Deduction for Disability: -0.50
Houseman’s mother, played by Kathleen Fee, has dementia and sits in a manual wheelchair, needing to be pushed by a nurse to get anywhere. She’s uncreatively turned into a helpless symbol for her son’s emotional journey. Houseman himself has irritable bowel syndrome (IBS) and “debilitating anxiety,” as he describes it, and pops anti-anxiety pills throughout the film. All of this played for lackluster chuckles. And to follow one of disability representation’s longest standing tropes, Houseman eventually sacrifices himself to save nondisabled characters (and the world).
Thankfully, we do see one instance of a disabled character who is a bit more normalized. Donald Sutherland enjoys brief but empowered scenes as Holdenfield, a retired NASA employee whose conspiracy theory turned out to be right all along. His agency is emphasized by his use of a motorized wheelchair.
Deduction for Age: -0.25
Women over 60 are infantilized through Houseman’s mother (detailed above), as well as a brief joke that relies on a woman, who drives up to order fast food, seeming slow-witted and blinking confusedly through thick glasses for a low-hanging laugh. She’s played by Jane Gilchrist, listed only as “Old Lady” in the credits.
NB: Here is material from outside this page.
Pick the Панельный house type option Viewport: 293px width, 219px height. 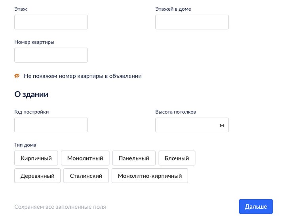(x=134, y=158)
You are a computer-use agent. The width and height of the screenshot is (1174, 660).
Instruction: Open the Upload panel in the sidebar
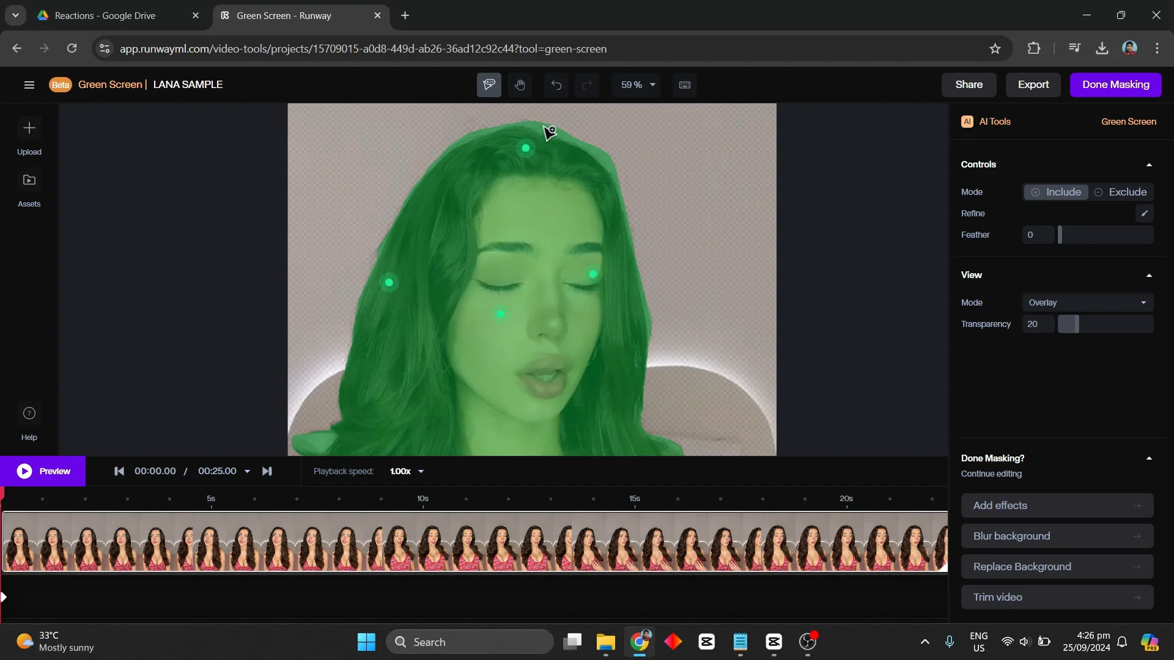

Mediaversity Grade: C+ 3.25/5
The surface-level diversity in Moonfall is executed better than in most action movies, particularly through the central role that Berry plays with elegant authority. But at the end of the day, Emmerich’s film still worships at the altar of white male “mavericks.” This damaging practice, which plagues the action genre, exacerbates real-world delusions that white men are somehow under attack. “I know what it’s like to try and tell people something and have no one listen to me,” the conventionally beautiful and muscled white male lead, Harper, says to Houseman—another white man—with a straight face. Sutherland’s Holdenfield reinforces this false notion: “Anyone who follows orders [has blood on their hands],” he says knowingly to Fowler.
At face value, Moonfall’s hokey validation of even the wildest conspiracy theories—the moon is falling! It’s a “superstructure” built by ancient humans to serve as a type of Noah’s ark! Technology will destroy us all!—can genuinely be considered just a bit of fun. But when compared with real-world conspiracy theorists, who aren’t joking about vaccinations being a government ploy or stolen U.S. elections, Moonfall’s familiar refrains suddenly seem less benign. “It’s better to be forgiven than to ask permission,” Houseman repeats, twice within the film. But is this really the message we want to be telling viewers ad nauseam, movie after movie?